Pese a los esfuerzos en defensa, los atacantes no dejan de estafar, extorsionar y pedir rescates de miles de millones de dólares cada año a las empresas. Sus tácticas para conseguir clics de los usuarios van cambiando constantemente, de ahí que la lucha contra la ciberdelincuencia esté también evolucionando.
El equipo de investigación de Proofpoint ha analizado en un informe las técnicas de ingeniería social más utilizadas por atacantes, desmintiendo asimismo algunas suposiciones erróneas que organizaciones y responsables de seguridad deben desterrar para proteger mejor a sus empleados.
La ingeniería social está siempre en la artillería de los ciberdelincuentes que utilizan el correo electrónico como vector de acceso inicial. Desde ataques por motivos económicos, pasando por el Business Email Compromise (BEC) o las amenazas persistentes avanzadas (APT), existen innumerables procedimientos mediante los cuales aprovecharse del comportamiento de los usuarios cuando estos abren y responden correos electrónicos.
«Con anterioridad, los responsables de seguridad han priorizado el refuerzo de defensas en torno a la infraestructura física y basada en cloud», explica Sherrod DeGrippo, vicepresidenta de Investigación y Detección de Amenazas de Proofpoint. «Esto ha hecho que las personas se conviertan en puerta de entrada de compromisos y, como consecuencia de ello, se estén desarrollando una amplia gama de técnicas y contenidos con los que explotar los comportamientos e intereses humanos».

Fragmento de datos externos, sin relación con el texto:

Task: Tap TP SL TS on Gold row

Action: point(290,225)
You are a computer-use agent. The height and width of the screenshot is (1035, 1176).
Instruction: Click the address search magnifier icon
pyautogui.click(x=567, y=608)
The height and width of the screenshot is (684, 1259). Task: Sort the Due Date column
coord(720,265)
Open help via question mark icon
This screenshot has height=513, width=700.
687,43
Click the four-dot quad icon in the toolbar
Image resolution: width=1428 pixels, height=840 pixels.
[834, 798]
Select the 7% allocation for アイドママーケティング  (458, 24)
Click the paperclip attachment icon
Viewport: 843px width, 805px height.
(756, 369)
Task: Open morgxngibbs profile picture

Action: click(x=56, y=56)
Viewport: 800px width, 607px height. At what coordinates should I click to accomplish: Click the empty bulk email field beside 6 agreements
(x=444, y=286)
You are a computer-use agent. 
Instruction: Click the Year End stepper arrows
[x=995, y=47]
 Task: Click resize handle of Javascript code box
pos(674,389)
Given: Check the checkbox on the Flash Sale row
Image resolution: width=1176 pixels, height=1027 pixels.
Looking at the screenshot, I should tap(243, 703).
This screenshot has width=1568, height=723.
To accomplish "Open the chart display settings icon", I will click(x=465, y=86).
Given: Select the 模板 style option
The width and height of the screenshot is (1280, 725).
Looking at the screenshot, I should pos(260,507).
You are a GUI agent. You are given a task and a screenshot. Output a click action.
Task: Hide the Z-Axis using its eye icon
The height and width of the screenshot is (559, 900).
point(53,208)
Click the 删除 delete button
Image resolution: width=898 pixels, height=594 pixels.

Estas fueron algunas de las claves de la ingeniería social en 2021:
- Los ciberdelincuentes utilizan frecuentemente servicios populares, como Google Drive o Discord, para convencer a sus víctimas.
- Los atacantes pueden llegar a establecer una relación de confianza con ellas mediante conversaciones prolongadas en el tiempo.
- Conocen y saben cómo utilizar hilos de conversación existentes entre contactos, echando mano también de temas de actualidad o relevantes, para llevar a cabo sus amenazas.
- Proofpoint tiene constancia de millones de mensajes fraudulentos en los que se insta a los usuarios a hacer llamadas telefónicas como parte de la cadena de ataque.
El informe hace referencia también a varios ejemplos de sofisticados ataques de ingeniería social, entre los cuales destaca los siguientes:
- El grupo TA499 (alias Vovan/Lexus), alineado con Rusia, se hace pasar por la esposa del líder de la oposición, Alexei Navalny, en sus ataques con objetivos del Estado.
- Desde Corea del Norte, TA406 se dedica a ataques de phishing para lograr datos de acceso en campañas relacionadas con la seguridad de armas nucleares y la actividad del presidente de Estados Unidos, Joe Biden.
Los expertos recuerdan que a medida que las personas identifiquen mejor las amenazas que potencialmente pueden llegar a su bandeja de correo, los ciberdelincuentes tendrán que encontrar nuevos métodos, aunque eso signifique comportarse de manera distinta a lo que se espera de ellos.
Mientras tanto, el uso de la ingeniería social en ataques seguirá siendo generalizado por su eficacia y, es poco probable que eso cambie pronto. Las organizaciones criminales más sofisticadas se han crecido para imitar a empresas legítimas, ser más resistentes y conseguir mayores beneficios. Hasta que no aparezca otro factor que sea más vulnerable que las personas, los ciberdelincuentes continuarán aprovechándose de comportamientos, instintos y emociones.
Por ello, las empresas deben inculcar a sus empleados la idea de que la actividad maliciosa de los atacantes es algo habitual, incluso inevitable. Una vez que esto se acepte ampliamente y se integre mejor la notificación de amenazas en los flujos de trabajo, más difícil lo tendrán los atacantes para explotar el factor humano.